First, we use Thm: $Aut({\mathbb Z_n})\cong U(n)$. You had the first step:
$$Aut({\mathbb Z_{720}})\cong U(720)=U(16\cdot 9\cdot 5)\cong U(16)\oplus U(9)\oplus U(5)\cong {\mathbb Z_2}\oplus{\mathbb Z_4}\oplus{\mathbb Z_6}\oplus{\mathbb Z_4} $$
We see immediately that the orders of the elements of $U(720)$ can only be $1,2,3,4,6,$ and $12$, since an element from ${\mathbb Z_2}\oplus{\mathbb Z_4}\oplus{\mathbb Z_6}\oplus{\mathbb Z_4}$ has the form $(a,b,c,d)$, where $|a|=1$, $|b|\in \{1,2,4\}$, $|c|\in\{1,2,3,6\}$, and $|d|\in\{1,2,4\}$. Since the maximum order of an element in this form $(a,b,c,d)$ is the least common multiple of the orders of each element, it is easy to see that we see that $12$ is the maximum order of an element in $U(720)$. Hence the maximal order cyclic subgroup of $Aut({\mathbb Z_{720}})$ has order $12$.
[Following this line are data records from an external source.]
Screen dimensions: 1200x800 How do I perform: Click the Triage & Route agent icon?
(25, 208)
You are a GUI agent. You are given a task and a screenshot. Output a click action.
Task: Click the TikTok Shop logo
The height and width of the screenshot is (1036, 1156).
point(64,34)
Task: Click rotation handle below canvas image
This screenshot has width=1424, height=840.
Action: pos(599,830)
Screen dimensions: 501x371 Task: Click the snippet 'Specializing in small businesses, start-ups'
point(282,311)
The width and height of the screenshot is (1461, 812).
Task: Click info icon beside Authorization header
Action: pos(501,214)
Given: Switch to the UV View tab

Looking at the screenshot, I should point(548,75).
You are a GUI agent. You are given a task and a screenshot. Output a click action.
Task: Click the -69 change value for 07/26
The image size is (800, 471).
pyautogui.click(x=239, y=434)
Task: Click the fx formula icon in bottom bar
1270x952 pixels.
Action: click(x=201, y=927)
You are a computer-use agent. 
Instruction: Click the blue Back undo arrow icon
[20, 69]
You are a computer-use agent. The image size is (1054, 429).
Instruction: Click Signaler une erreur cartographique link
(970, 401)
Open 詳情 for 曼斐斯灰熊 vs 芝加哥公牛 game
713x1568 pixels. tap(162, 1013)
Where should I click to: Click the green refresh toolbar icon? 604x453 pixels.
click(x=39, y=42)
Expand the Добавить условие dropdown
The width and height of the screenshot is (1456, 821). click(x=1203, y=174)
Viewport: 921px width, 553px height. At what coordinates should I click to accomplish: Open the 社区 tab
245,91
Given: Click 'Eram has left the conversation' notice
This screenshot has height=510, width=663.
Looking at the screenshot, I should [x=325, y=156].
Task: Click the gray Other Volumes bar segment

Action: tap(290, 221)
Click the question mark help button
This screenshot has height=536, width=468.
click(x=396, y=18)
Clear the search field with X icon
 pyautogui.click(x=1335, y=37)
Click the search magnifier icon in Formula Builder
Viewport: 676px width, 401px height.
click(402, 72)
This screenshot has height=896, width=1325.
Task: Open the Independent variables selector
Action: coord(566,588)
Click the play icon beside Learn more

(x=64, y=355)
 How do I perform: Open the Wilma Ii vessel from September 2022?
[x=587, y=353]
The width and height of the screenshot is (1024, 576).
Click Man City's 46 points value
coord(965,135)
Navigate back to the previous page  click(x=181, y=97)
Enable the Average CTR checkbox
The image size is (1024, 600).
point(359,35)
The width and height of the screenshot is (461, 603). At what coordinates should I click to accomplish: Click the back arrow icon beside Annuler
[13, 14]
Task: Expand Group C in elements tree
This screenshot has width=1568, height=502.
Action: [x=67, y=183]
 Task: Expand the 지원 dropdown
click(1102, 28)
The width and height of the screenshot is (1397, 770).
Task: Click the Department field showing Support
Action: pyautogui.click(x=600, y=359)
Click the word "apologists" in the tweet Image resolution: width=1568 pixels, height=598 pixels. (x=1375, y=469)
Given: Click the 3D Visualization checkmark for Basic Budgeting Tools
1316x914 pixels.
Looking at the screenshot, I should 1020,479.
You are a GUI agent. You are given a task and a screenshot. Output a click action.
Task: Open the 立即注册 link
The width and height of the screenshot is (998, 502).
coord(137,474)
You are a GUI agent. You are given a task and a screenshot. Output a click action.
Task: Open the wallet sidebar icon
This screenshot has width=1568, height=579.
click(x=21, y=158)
We can arrive at the same conclusion considering the properties of $Aut({\mathbb Z_{720}})$ alone:
Let $\phi\in Aut({\mathbb Z_{720}})$. Then the mapping $\phi$ is completely determined by $\phi(1)$, which must be relatively prime to $720$. Note that ${\mathbb Z_{720}}\cong {\mathbb Z_{16}}\oplus {\mathbb Z_9}\oplus {\mathbb Z_5}$. Now the image under isomorphism $\phi(1)=(a,b,c)$, where $a,b$, and $c$ are multiplicative units of ${\mathbb Z_{16}}$, is a multiplicative unit of ${\mathbb Z_{16}}$, ${\mathbb Z_9}$, and ${\mathbb Z_5}$, respectively. But these groups of units are isomorphic to ${\mathbb Z_2}\oplus {\mathbb Z_4}, {\mathbb Z_6}$, and ${\mathbb Z_4}$ respectively. The order of $\phi$ is the least common multiple of $(|a|,|b|,|c|)$, and therefore is at most $12$.